After calling the other conservationists to the discovery, documenting and then releasing the female adder back into its natural habitat, Adams and the EWT team continued searching into the evening. Incredibly, they came across a second Albany Adder, this time a young male. The EWT team conducted another search in March 2017, finding additional adders including a pregnant female. Between the two surveys, five Albany Adders were documented, bringing the total recordings of the species to 17 confirmed sightings.
Bolstered by the success of their searches, the EWT and Rainforest Trust are now working to protect the habitat of this highly threatened snake. The Coega Bontveld vegetation which the adder species inhabits has been drastically reduced by development activities and is under continuous threat from mining, road construction and the expansion of a nearby industrial complex.

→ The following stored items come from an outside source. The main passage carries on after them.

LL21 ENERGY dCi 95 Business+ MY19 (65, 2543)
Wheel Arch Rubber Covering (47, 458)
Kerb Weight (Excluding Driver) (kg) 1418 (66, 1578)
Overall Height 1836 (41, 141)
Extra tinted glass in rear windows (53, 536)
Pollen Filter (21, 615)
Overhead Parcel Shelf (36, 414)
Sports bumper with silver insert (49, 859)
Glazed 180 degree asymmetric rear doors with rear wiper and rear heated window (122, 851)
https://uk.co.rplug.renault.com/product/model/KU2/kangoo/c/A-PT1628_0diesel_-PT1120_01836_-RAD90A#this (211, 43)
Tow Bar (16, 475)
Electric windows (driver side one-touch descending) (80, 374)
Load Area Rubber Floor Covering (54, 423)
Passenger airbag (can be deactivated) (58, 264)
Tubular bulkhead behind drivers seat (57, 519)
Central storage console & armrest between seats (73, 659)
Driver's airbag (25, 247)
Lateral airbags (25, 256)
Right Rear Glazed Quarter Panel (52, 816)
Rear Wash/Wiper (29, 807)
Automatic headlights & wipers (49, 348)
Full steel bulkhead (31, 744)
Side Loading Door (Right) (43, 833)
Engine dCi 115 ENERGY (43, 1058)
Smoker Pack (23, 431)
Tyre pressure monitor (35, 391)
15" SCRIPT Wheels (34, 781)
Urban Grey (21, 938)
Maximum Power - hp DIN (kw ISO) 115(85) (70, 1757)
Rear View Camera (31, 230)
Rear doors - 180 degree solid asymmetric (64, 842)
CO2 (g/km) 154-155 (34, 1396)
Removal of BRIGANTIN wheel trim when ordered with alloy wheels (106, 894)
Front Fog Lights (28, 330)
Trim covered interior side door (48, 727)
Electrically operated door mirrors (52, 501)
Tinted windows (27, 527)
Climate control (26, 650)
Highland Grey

Because Albany Adders have been confirmed at the mining site, there is a strong case for protecting the land through a Biodiversity Stewardship Program, which is a way for private landowners to work with conservation authorities to manage the ecosystems within their lands with a focus on protecting biodiversity. The EWT is currently discussing land rights with various landowners in the area, with the aim to create a protected area that is close to 1,000 acres in size. According to Adams, this proposed nature reserve will be the first protected area in Africa to be dedicated to the security of a Critically Endangered snake species, and other wildlife such as Blue Cranes, Secretary Birds and Ludwig’s Bustards will benefit as well.
“The Albany Adder will only survive if it is given formal protection and its last remaining habitat is protected into perpetuity,” said Rainforest Trust’s Director of Conservation Programs James Lewis.
“If we don’t do this now, then the loss of this incredible species will rest on the shoulders of our generation. We can act, and we can save this species. We must.”